10/10
Accurate History
19 November 2019
Warning: Spoilers
Please ignore the multiple one-line reviews that are attempting to downgrade the ratings of this wonderful documentary. These holocaust deniers are attempting to whitewash the fact that Treblinka and Sobibor were well within the borders of pre-war Poland. In fact, they are still in Post-war Poland close to the borders of Belarus and Ukraine. Will these deniers next claim that Oswiecim (Auschwitz) lies in some country other than Poland? Full marks to the makers of the documentary for historical accuracy.

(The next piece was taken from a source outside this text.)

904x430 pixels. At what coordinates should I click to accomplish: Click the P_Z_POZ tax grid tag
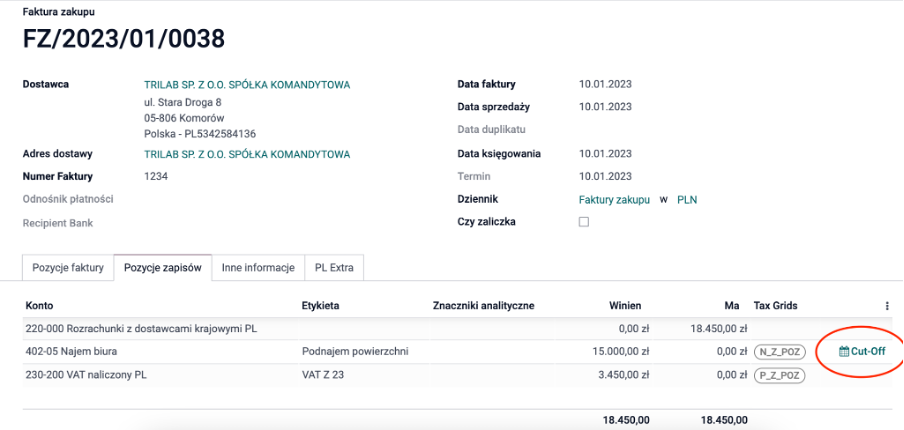coord(780,375)
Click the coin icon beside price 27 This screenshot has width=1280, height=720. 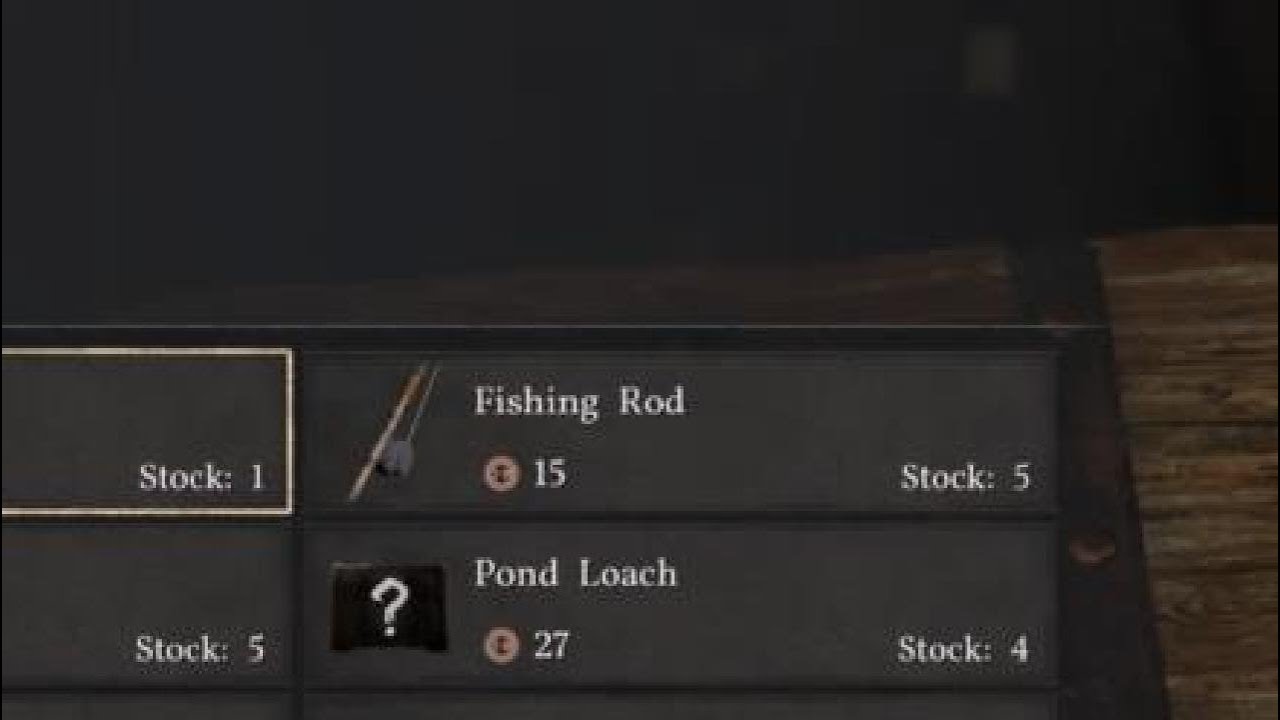(501, 645)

At no point in the movie was Polish collaboration mentioned, likely because the slaughter of Jews in Jadwabne is irrelevant to the story being told in The Devil Next Door.

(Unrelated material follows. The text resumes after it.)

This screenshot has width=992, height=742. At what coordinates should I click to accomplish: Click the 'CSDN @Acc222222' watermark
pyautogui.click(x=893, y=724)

That story is about the role of Ukrainian collaborators at Treblinka and Sobibor and one collaborator in particular, John Demjanjuk. The movie, through archival footage and present day interviews with the family, attorneys, judges and survivors, puts forward a balanced picture of the evidence for and against the accusation that John Demjanjuk was or was not the notorious gas chamber operator Ivan the Terrible. The Supreme Court in Israel ultimately came to the right conclusion, that the evidence was not conclusive enough to convict Demjanjuk of the particular crime he was accused of. The German court also came to the right conclusion, that John Demjanjuk was a Nazi collaborator during the war.

The evidence unfolds in such a dramatic and balanced manner that the viewer's head will spin and bounce between convict and acquit conclusions. That's the problem with real life - There are no simple answers to real problems. I recommend this movie to anyone who is under the illusion that there are.